Varcoe: Downtown office vacancies creating a ‘crisis’, but solutions elusive

Coun. Gian-Carlo Carra calls it a crisis.

So does Coun. Druh Farrell.

Just in case Calgary businesses haven’t heard, the property tax shift coming in 2019 — caused by the eroding value of those shiny downtown office buildings — is a five-alarm financial fire.

The solutions, however, remain elusive, even after a lengthy meeting by a city committee Tuesday delving into the issue of the shifting tax burden onto businesses operating outside the core.

But the scale of the issue is now apparent to everyone.

“They are recognizing it is a crisis and they are recognizing something needs to be done,” said Zoe Addington of the Calgary Chamber of Commerce.

“It’s tough for people to watch when they see their bills going up. It’s putting businesses at risk and the answer coming back from the city is we don’t know what to do.”

In a series of charts in a detailed 69-page report, city administration paints a bleak picture of what’s happening with the value of downtown office buildings in the wake of the recession and oil price crash.

Since 2015, a glut of vacant office towers, a lack of tenants and declining sale prices on these buildings have created a revenue hole for the city, and a headache for businesses outside the core shouldering more of the tax burden.

In one succinct snapshot, the report notes 142 non-residential tax accounts saw a collective $12.6-billion evaporation in their assessed values between 2015 and this year.

In turn, this created a $193-million tax gap that has been spread to other non-residential property owners across the city.

“This was not a collapse of our commercial sector. This was a very specific number of buildings in our city that (took) a hit based on the loss of approximately 35,000 employees in our downtown,” city manager Jeff Fielding told the priorities and finance committee.

“That’s how specific it is. And that’s why it’s so difficult to fix.”

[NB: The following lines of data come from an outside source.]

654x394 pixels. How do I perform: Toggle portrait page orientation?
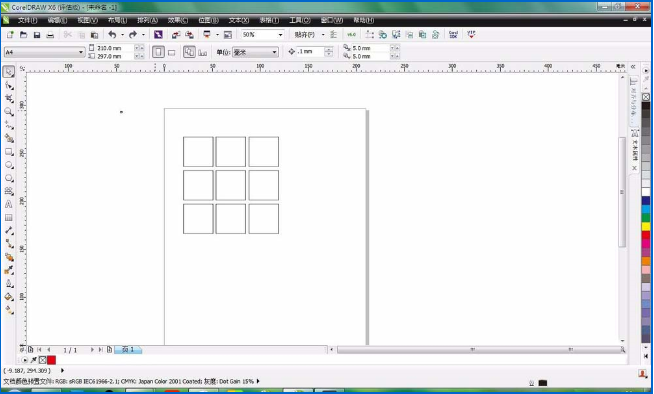click(x=158, y=52)
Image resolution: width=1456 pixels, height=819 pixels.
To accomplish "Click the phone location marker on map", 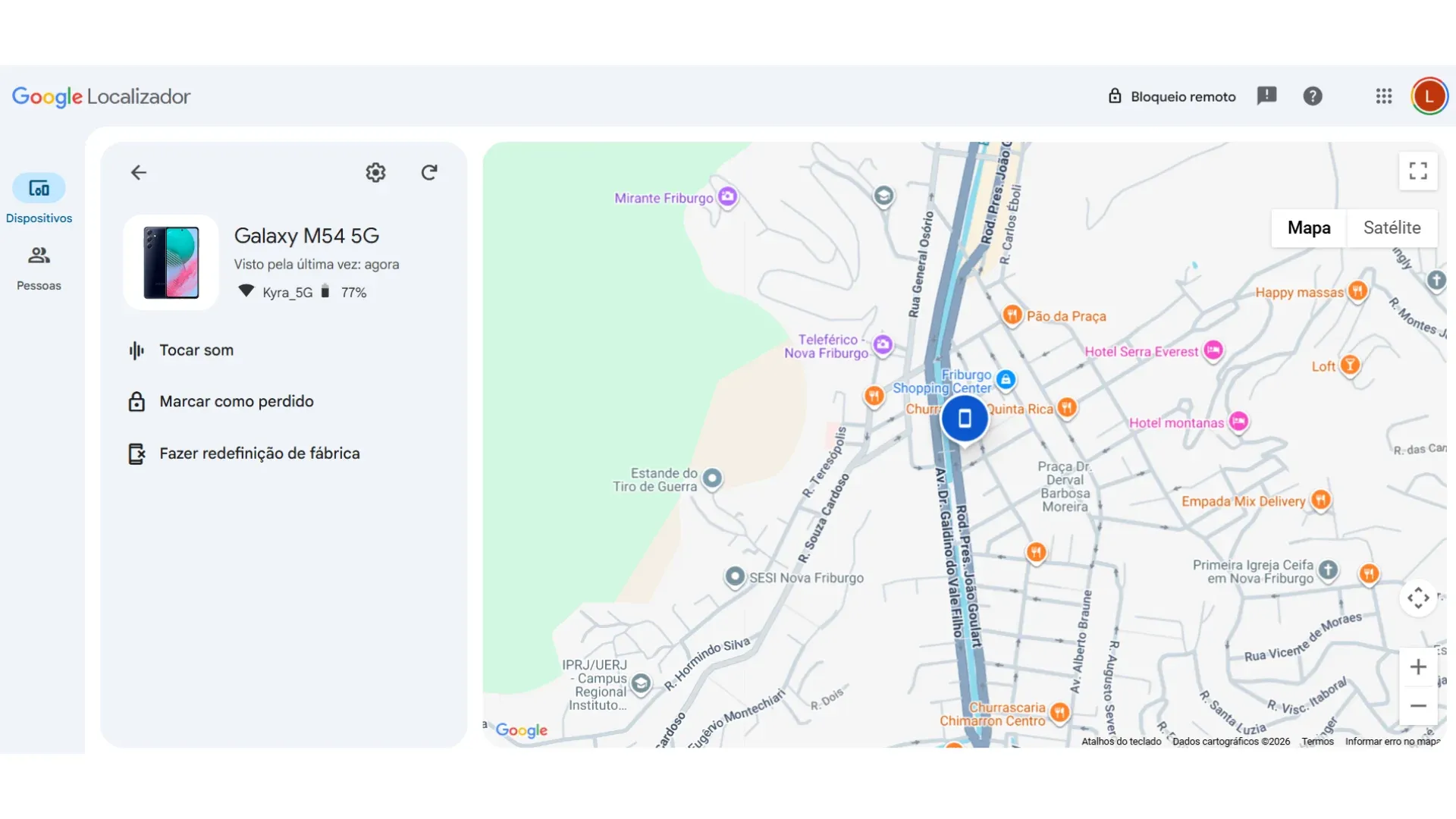I will coord(964,419).
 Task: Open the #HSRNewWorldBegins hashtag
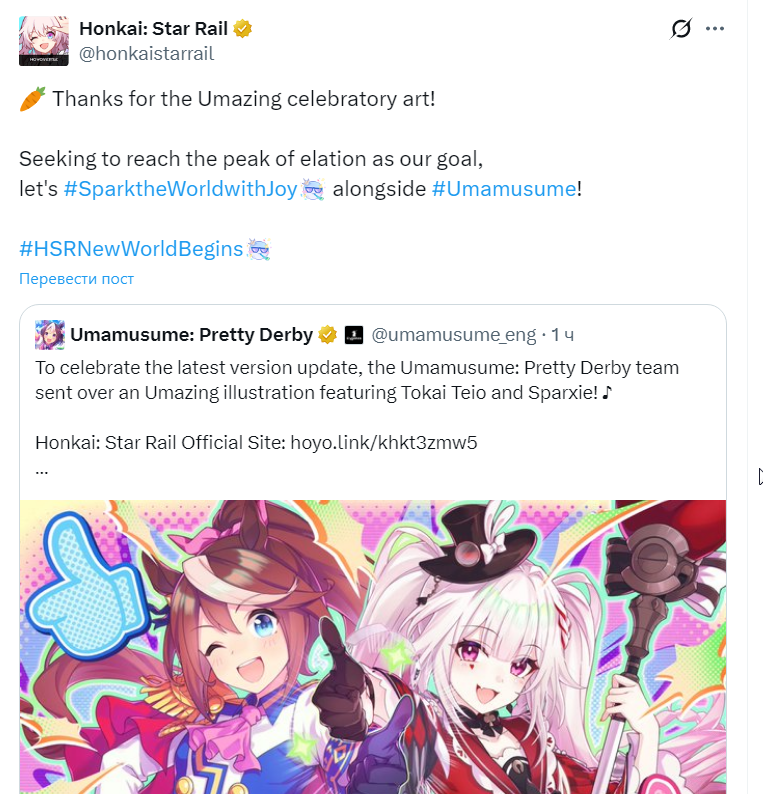[131, 249]
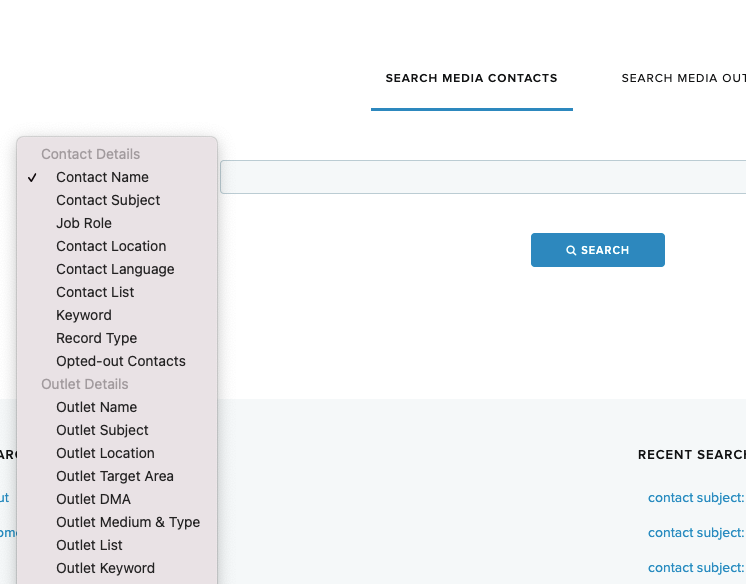Click the blue Search button
746x584 pixels.
point(597,250)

The tax shift will cause more grief for businesses outside the core in 2019, as non-residential properties pick up more of the slack as part of the annual revenue-neutral property tax reassessment system.

The city still needs the $193 million, and non-residential property owners are on the hook for it.

In the past two years, council used money from its reserve funds — about $45 million annually — to limit tax increases on local businesses to five per cent.